Was bereits ein Teufelskreis ist, droht sich nun auszuweiten: Nicht nur, dass sehr viele Migranten auf der Straße stehen, auch ihre Söhne und Töchter haben das in den vergangenen Wochen und Monaten getan. Die Verpflichtung, die Schule zu besuchen, war notgedrungenermaßen ausgesetzt. Hilfsmittel, wie Notebooks, wurden allenfalls verliehen. „Homeschooling“musste bisweilen erst erfunden werden und blieb gerade bei Jüngeren immer auch abhängig von Eltern, die mitwirken. Was bei all jenen, denen Bildung genauso fremd ist wie die deutsche Sprache, nicht garantiert ist.

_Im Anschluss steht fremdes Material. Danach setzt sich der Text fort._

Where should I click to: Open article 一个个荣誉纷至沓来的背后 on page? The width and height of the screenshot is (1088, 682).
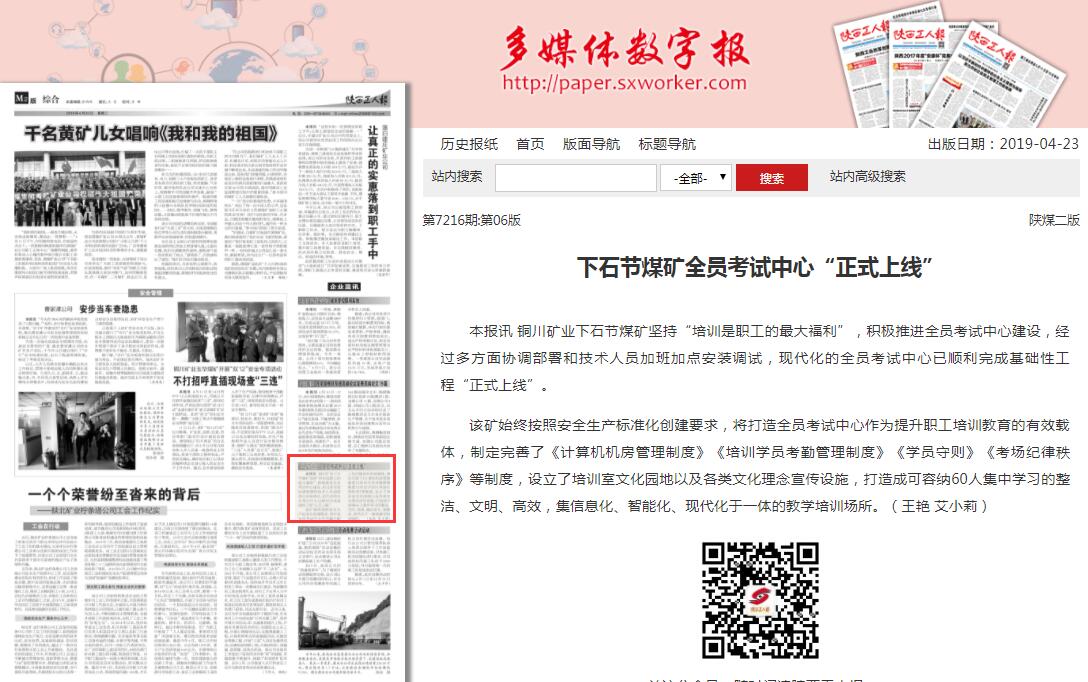113,494
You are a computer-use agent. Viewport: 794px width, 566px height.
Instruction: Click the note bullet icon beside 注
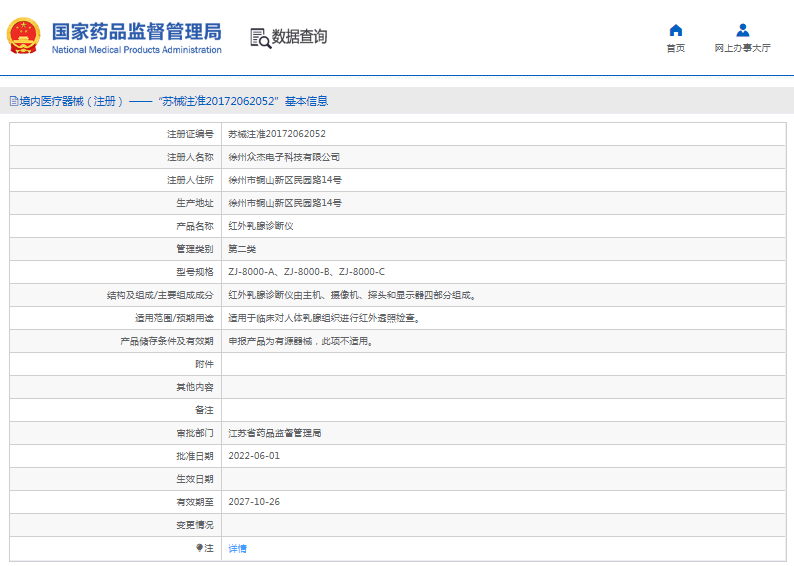(x=199, y=548)
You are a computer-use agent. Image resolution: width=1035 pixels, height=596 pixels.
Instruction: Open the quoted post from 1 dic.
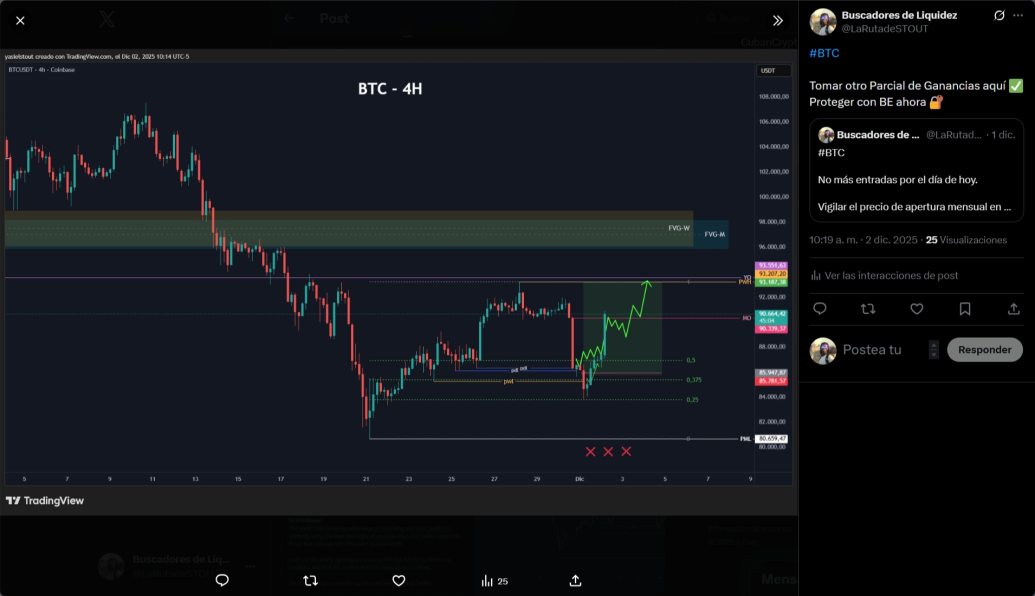pyautogui.click(x=916, y=170)
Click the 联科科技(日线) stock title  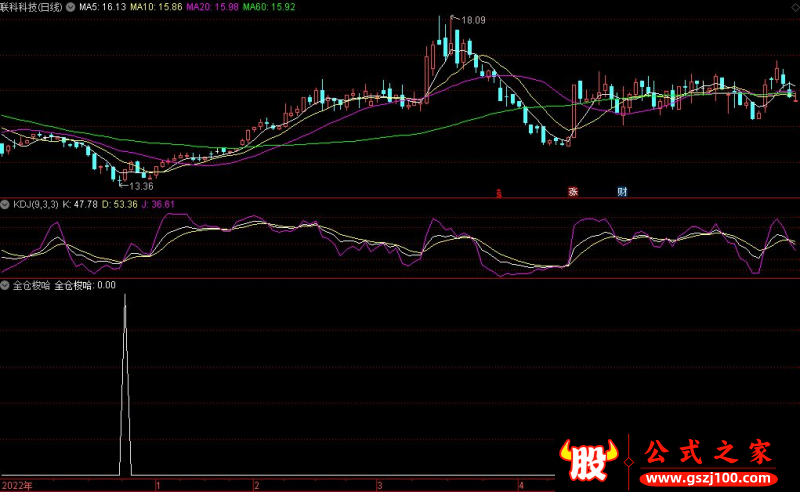tap(30, 6)
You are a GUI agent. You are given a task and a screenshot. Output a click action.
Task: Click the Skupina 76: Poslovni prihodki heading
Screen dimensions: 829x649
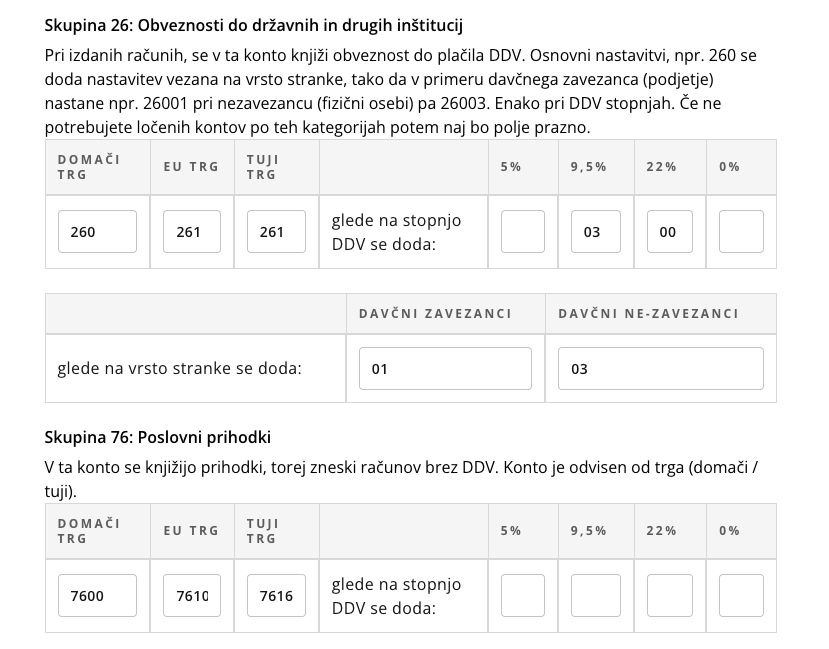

Zu befürchten ist, dass unter diesen Umständen eine noch größere Arbeitslosengeneration mit Migrationshintergrund heranwächst. Wobei sich Versäumnisse der Vergangenheit rächen: dass einerseits Ganztagsschulen mit individuellen Betreuungsmöglichkeiten zu wenig ausgebaut wurden, andererseits etwa das türkise, aber auch sozialdemokratische Wahlversprechen unerfüllt blieb, allen Schülern einen Computer zu schenken, damit sie die Schule immer bei sich haben, auch zu Hause.